Additionally, the syntax and type rules are outright bizarre. The type you give doesn't affect things like other variables. It is used to determine signedness and default alignment - not size or much of anything else. Things get int promoted in C anyway so the type doesn't have much bearing on what it pretends to be either.

When you mix this with D, things get even weirder. D has reflection. What happens when you ask for all members? .tupleof? Or .init? How would you reflect over the bitmasks? How does it interact with value range propagation? D requires explicit casts when bits are discarded, so how does this interact with the narrowing conversions rule? C doesn't have many answers. Even things C does have answers to don't necessarily translate to D, like sizeof, offsetof, typeof, taking the address of the field, and the alignment rules. What works for C doesn't necessarily work for D because of feature interactions.

Adding C bitfields to D is a recipe for a lot of bugs and not very much use value.

D bitfields could be good

All that said, I'm not necessarily against adding something to D. The Phobos bitfields template solves some of the C problems - at least its layout is defined and since it generates D code, its reflection... well it still isn't great since it is generated code, but it at least follows the D rules. The syntax is a bit weird too, since the types are used for return values of the getter properties, but not necessarily any other aspect of the type for storage in the struct. This isn't all bad, but we may be able to do better.

I haven't thought through it too much, but a thought of mine is I'd say something along the lines of breaking down an existing type into a list of bits. Like hypothetically:

ulong fields {
      msb : 1,
      _reserved: 62,
      lsb: 1,
};

So you get the bitfields contained in the struct in a defined way by breaking down an existing field. The existing field gets its normal alignment, sizeof, reflection from existing code, etc.

Inside the brackets, all the bits must be assigned; the total numbers must add up to the type.sizeof * 8. Hence, having the reserved bits explicitly listed is required.

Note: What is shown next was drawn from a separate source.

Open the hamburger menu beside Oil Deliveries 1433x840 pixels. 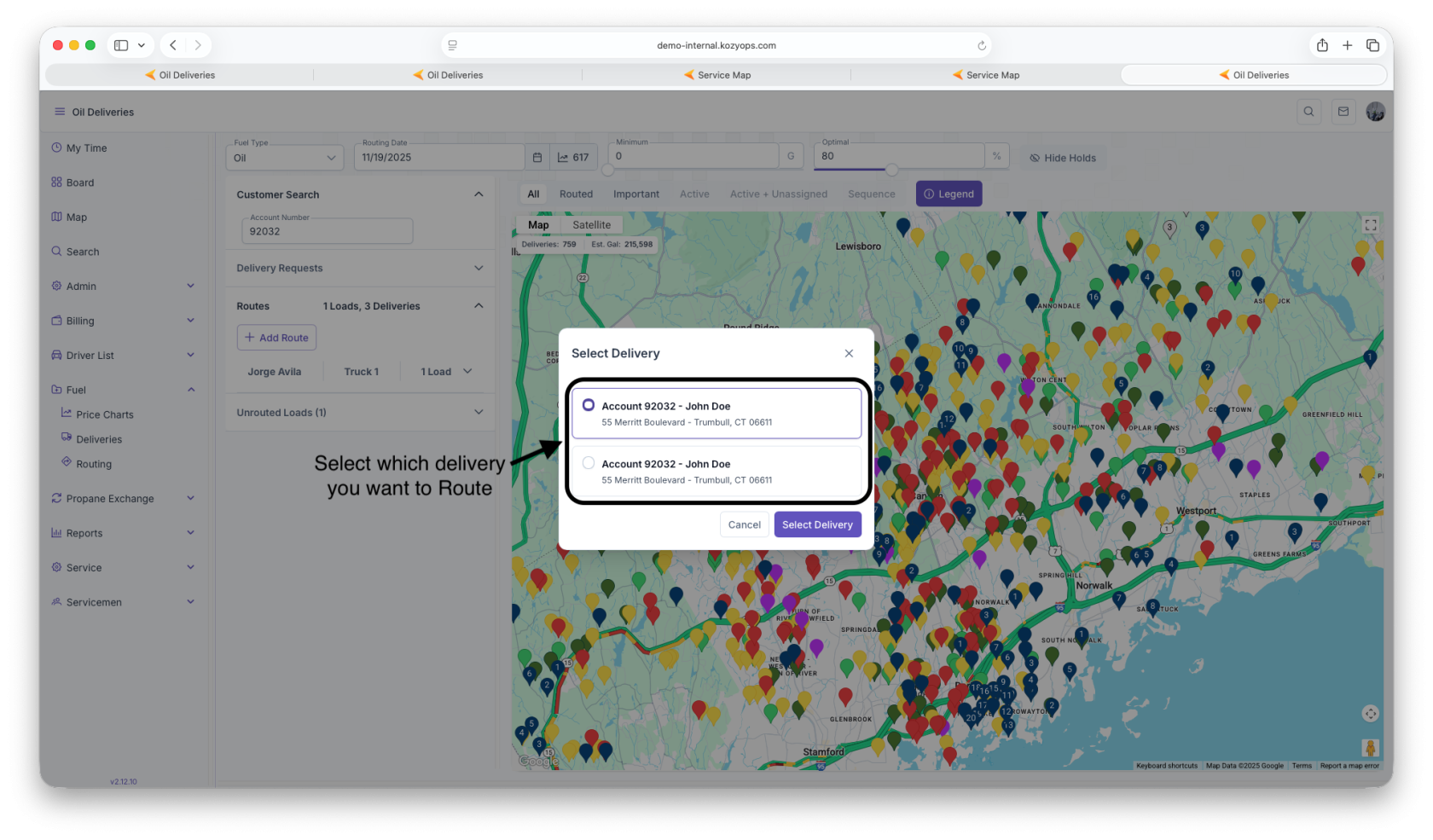60,112
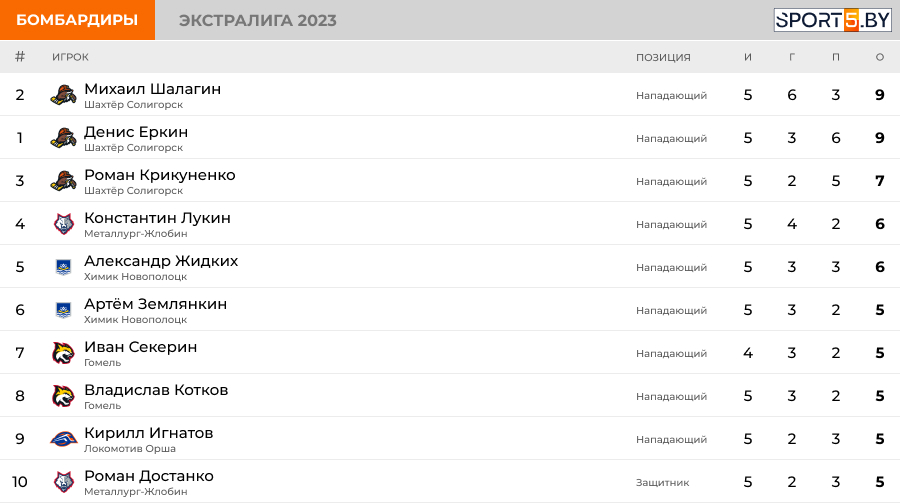The image size is (900, 503).
Task: Sort by the ПОЗИЦИЯ column header
Action: pos(663,57)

The order of them is defined strictly from msb to lsb from top to bottom.

We'd add new reflection traits to pull these fields. Perhaps you can check something like is(field == __bits) to identify it, then call allMembers to get the things inside, and fetch the bitcount from there, or maybe sizeof of a bits inner meber reports in bits. Since it isn't returned unless you do something previously illegal - ask for members of an integral field - it lets us define some new details, while maintaining sane compatibility with everything else who just sees it as a ulong field; (or whatever). We'd probably also want something like __traits(bitmask) for a field so you can create your own accessors properties.

We might also want some types inside the braces to act as the return types of the accessors. Otherwise, it would use the outer type. Similarly, we might consider a thing with signedness, but I'd prefer to make people cast that in accessors and require the containing thing be unsigned. Value range propagation - since accessing one of these works through bitmasking - ought to already work. If you did ubyte a = fields.msb; it should allow it. fields is a ulong, sure, but fields.msb is going to do a (fields >> 63) & 0x1 operation, which VRP already understands. These things should just work.

A fair question would be if you access it through obj.fields.msb or just through obj.msb (I prefer the former - you can mixin a reflection thing to forward things if you want it in the higher thing.)

The bottom line here is I'd rather treat the bitfields as breaking down an existing field instead of being magic half-fields. Then we define existing reflection, field layout, etc. in terms of the existing field and offer new functions for getting the details of the bits. Something along these lines I think would actually benefit D.